• What the task requires:
Look through the data for the string "Policy". Copy every line where it is found.
[[ Records, beginning ]]
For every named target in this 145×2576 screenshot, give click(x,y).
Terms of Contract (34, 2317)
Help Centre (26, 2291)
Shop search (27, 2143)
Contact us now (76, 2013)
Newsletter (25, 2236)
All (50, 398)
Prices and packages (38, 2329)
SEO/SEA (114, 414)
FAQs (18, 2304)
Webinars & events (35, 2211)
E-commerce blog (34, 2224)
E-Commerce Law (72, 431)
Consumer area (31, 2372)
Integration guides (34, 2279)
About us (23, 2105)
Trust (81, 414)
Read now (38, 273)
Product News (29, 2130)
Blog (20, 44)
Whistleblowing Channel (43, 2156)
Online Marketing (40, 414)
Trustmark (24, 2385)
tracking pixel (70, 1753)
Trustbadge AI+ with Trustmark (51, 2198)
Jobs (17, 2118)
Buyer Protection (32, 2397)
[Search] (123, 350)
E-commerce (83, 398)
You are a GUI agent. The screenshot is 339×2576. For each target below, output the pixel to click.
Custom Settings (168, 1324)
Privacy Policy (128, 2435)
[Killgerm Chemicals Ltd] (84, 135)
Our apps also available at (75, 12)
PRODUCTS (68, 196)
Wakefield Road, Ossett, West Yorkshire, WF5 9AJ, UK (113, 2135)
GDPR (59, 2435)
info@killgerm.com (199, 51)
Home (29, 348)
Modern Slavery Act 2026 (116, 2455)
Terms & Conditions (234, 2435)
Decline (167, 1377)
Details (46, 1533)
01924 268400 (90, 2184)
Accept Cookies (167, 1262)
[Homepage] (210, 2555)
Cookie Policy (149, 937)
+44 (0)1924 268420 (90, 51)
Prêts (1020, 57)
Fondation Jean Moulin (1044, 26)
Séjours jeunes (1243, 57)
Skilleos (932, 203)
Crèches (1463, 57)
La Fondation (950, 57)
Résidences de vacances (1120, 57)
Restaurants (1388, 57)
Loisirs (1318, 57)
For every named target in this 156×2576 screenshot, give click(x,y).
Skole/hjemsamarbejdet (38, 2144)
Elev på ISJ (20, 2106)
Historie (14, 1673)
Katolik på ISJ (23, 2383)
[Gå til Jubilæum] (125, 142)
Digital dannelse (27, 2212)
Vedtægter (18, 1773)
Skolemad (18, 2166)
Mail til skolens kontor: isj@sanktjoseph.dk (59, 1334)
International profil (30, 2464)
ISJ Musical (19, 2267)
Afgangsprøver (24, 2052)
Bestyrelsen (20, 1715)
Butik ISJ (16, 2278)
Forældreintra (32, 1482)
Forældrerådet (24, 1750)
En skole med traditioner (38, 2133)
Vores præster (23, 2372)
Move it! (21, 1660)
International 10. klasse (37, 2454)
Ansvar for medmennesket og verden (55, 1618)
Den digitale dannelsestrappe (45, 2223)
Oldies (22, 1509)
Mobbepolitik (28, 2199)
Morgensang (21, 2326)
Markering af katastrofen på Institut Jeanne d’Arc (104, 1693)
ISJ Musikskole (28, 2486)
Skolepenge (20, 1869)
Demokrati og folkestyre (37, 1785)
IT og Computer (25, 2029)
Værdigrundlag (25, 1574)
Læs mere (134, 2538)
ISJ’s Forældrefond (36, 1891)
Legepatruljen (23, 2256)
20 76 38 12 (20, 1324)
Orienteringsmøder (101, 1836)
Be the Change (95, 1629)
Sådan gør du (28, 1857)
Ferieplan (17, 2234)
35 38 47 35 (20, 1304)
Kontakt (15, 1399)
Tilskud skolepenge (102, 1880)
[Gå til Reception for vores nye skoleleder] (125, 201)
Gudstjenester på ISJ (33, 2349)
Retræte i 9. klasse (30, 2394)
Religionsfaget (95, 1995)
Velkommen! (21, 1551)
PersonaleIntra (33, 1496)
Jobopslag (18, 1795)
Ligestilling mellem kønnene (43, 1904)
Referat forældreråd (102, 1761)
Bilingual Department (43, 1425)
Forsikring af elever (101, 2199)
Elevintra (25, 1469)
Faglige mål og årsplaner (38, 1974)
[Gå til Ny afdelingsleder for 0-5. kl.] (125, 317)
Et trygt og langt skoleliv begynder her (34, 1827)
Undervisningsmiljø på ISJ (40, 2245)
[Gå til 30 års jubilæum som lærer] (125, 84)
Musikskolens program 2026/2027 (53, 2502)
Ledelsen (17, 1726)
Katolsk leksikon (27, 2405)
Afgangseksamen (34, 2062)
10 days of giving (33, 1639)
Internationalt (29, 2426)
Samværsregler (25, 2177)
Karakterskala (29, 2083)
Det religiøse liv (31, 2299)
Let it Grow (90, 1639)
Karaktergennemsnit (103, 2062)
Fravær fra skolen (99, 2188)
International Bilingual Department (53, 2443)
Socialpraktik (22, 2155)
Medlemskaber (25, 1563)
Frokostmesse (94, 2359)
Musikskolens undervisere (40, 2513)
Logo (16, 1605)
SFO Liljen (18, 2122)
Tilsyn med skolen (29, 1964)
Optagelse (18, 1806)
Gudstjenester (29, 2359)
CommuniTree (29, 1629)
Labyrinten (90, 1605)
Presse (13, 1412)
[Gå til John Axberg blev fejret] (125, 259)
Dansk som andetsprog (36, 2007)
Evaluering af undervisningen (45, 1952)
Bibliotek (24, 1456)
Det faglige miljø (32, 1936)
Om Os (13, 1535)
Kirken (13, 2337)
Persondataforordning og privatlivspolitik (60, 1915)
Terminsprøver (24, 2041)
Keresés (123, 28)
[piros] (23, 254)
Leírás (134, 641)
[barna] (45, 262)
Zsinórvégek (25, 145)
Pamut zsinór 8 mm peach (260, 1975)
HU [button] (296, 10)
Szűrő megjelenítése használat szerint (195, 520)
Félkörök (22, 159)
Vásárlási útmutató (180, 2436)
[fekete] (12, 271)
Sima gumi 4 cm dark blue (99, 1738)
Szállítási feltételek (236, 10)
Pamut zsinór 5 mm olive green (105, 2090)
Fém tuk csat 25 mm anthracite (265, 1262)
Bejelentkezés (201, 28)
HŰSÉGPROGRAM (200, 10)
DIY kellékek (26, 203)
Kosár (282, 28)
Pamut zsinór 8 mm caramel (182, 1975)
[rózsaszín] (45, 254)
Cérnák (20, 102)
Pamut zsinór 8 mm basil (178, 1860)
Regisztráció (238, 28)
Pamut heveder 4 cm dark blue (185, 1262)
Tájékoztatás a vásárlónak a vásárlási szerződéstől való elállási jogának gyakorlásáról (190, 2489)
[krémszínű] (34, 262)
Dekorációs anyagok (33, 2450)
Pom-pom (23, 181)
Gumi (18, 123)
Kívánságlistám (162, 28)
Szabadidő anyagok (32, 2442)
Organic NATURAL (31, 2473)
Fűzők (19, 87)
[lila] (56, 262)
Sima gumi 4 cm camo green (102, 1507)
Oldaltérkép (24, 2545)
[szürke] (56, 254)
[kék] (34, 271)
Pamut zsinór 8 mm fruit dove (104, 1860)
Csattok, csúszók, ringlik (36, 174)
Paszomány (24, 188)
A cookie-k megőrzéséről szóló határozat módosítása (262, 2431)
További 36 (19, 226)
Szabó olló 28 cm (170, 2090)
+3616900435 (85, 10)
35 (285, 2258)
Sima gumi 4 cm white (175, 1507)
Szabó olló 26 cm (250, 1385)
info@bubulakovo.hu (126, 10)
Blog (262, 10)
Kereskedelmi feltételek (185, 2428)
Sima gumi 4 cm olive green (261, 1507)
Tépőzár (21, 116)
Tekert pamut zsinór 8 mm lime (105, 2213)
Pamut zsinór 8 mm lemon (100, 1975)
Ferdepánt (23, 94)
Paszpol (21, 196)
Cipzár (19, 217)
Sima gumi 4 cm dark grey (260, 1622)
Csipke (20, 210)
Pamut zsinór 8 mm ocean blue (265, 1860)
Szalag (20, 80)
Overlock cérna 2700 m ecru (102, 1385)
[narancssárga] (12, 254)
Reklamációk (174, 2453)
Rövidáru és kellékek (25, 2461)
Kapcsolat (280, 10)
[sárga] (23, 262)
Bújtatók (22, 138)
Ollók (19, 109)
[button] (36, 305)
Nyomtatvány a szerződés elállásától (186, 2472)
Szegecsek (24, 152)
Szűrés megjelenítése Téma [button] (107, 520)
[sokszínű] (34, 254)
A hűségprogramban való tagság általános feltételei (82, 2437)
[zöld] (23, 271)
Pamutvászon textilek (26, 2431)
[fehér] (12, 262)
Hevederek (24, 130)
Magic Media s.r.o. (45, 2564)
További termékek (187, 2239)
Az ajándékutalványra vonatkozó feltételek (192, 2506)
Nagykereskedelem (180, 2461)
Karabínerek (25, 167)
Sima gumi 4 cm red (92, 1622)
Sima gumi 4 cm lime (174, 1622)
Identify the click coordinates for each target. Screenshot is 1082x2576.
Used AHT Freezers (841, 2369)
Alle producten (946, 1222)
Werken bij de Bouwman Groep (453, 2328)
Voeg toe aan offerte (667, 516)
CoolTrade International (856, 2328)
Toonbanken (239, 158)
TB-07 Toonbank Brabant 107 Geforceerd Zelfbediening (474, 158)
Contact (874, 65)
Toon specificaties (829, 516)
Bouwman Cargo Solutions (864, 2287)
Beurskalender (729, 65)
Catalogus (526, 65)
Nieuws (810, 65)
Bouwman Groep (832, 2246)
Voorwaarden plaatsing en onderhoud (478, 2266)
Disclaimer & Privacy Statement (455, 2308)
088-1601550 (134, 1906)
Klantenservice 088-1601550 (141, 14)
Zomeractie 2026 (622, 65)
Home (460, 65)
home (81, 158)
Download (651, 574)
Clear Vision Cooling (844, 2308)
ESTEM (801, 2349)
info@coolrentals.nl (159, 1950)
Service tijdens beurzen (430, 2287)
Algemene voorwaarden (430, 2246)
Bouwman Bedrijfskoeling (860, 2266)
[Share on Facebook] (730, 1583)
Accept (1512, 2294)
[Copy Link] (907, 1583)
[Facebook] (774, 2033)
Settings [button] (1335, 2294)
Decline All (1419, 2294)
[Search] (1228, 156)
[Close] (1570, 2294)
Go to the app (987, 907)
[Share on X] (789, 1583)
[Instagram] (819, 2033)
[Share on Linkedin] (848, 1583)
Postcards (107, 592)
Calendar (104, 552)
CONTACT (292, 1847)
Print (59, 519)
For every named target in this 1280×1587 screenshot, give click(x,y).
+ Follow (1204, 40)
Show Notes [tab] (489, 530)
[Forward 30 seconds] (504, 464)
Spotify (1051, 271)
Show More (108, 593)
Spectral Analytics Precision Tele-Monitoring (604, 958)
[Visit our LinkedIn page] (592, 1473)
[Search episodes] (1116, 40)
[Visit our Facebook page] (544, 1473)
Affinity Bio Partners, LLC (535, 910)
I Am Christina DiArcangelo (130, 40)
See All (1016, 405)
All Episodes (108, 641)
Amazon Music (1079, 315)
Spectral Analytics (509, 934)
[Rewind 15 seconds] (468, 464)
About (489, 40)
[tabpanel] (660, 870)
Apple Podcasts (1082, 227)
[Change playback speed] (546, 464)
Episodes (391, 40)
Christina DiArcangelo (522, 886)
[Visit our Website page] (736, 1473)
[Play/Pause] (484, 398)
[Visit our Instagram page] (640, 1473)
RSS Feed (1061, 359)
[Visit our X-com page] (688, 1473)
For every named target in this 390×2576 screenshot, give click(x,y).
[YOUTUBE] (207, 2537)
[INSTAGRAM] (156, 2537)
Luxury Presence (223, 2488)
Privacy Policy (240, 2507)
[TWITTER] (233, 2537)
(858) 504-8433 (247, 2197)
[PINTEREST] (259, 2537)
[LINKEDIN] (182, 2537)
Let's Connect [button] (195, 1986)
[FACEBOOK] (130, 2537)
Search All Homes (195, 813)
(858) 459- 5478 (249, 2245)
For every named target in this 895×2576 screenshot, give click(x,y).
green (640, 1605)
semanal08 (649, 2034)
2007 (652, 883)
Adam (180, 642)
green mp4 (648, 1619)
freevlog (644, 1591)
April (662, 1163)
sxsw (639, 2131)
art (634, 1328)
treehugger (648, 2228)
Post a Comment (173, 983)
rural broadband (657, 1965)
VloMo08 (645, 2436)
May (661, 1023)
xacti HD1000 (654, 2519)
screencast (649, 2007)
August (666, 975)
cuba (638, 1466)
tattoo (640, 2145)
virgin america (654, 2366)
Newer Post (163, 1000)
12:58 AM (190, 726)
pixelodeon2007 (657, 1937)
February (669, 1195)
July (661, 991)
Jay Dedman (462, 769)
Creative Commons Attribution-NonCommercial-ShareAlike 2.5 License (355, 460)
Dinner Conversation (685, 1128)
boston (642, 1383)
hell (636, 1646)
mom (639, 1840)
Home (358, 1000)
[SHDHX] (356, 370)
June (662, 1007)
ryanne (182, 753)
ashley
[[ Records, end ]]
• Solution to this exercise:
Privacy Policy (128, 2435)
Cookie Policy (149, 937)
Privacy Policy (240, 2507)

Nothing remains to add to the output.